For anyone not wanting to try the file replacing the GWX folder trick, I believe there is now another reliable way of stopping Win 10 trying to upgrade win 7 and win 8 users ..

 

Steve Gibsons Never10

 

 

If its anything like his other utilities it will work very well, aswell as being very meticulous and proud of producing very efficient code this is particularly in his interest to get right because Steve does not want to go to Win 10 .. ever. He is going to upgrade everything to Win 7 and stay on that OS for all of his machines eventually.

 

I think when I get around to re-installing from scratch from my Win 7 discs, I will be using the same to stick on 7 until eventually going completely linux.

 

Dont be surprised if you run Never10, click a button, and thats it.
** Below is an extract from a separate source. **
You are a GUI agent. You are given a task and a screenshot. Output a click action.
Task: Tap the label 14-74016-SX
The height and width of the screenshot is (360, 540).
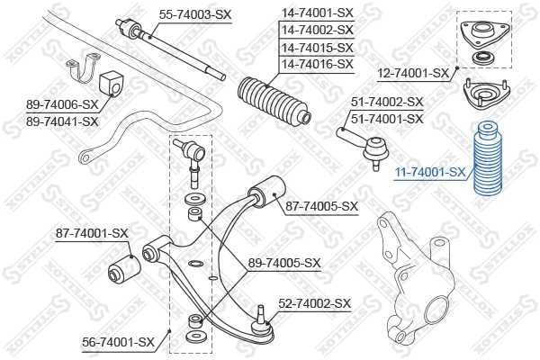click(x=317, y=64)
He programs in assembler, so these kind of tools he does occasionally are small and very quick at what they do.

[InsanePlumber]

@alt3rn1ty

The easiest way I know to make Windows 7 never update automatically in to Windows 10.

 

Windows Registry Editor Version 5.00

[HKEY_LOCAL_MACHINE\SOFTWARE\Policies\Microsoft\Windows\WindowsUpdate]
"DisableOSUpgrade"=dword:00000001

[Leonardo]

Someone mentioned Vulkan a while back, and I have been keeping an eye on it, but also wonder if this is cause for MS desperation :

 

http://www.kitguru.net/components/graphic-cards/anton-shilov/valve-directx-12-does-not-make-a-lot-of-sense-vulkan-does/

 

https://en.wikipedia.org/wiki/Vulkan_(API)

 

And now supported by NVidias' more recent drivers ..

 

http://www.geforce.com/whats-new/articles/vulkan-graphics-api-launches-nvidia-gpus-game-ready

 

Is it such a big threat to DirectX to cause MS so much concern ?
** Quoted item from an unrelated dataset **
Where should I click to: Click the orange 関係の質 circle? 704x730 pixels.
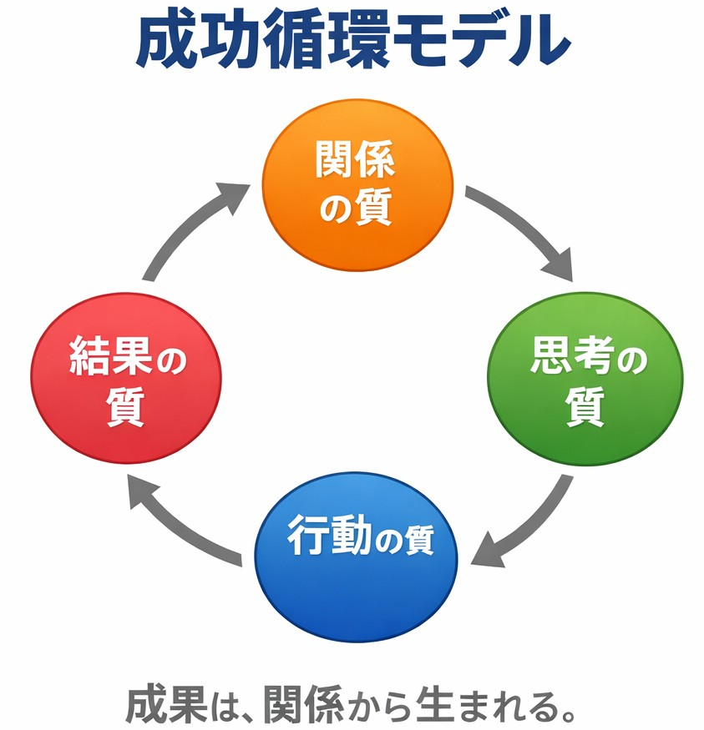click(357, 184)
Good news for Linux future if all developers are backing it.

Apparently everyone is apart from MS.

Even PS4 could support Vulkan API.

Yep, I notice that Vulkan Run Time Libraries 1.0.3.0 was installed on my computer the other day.

 

I would say it is a serious threat to M$ and their DirectX software, which have dominated gaming on Windows for too long and I think it's time someone put a stop to DirectX dominance.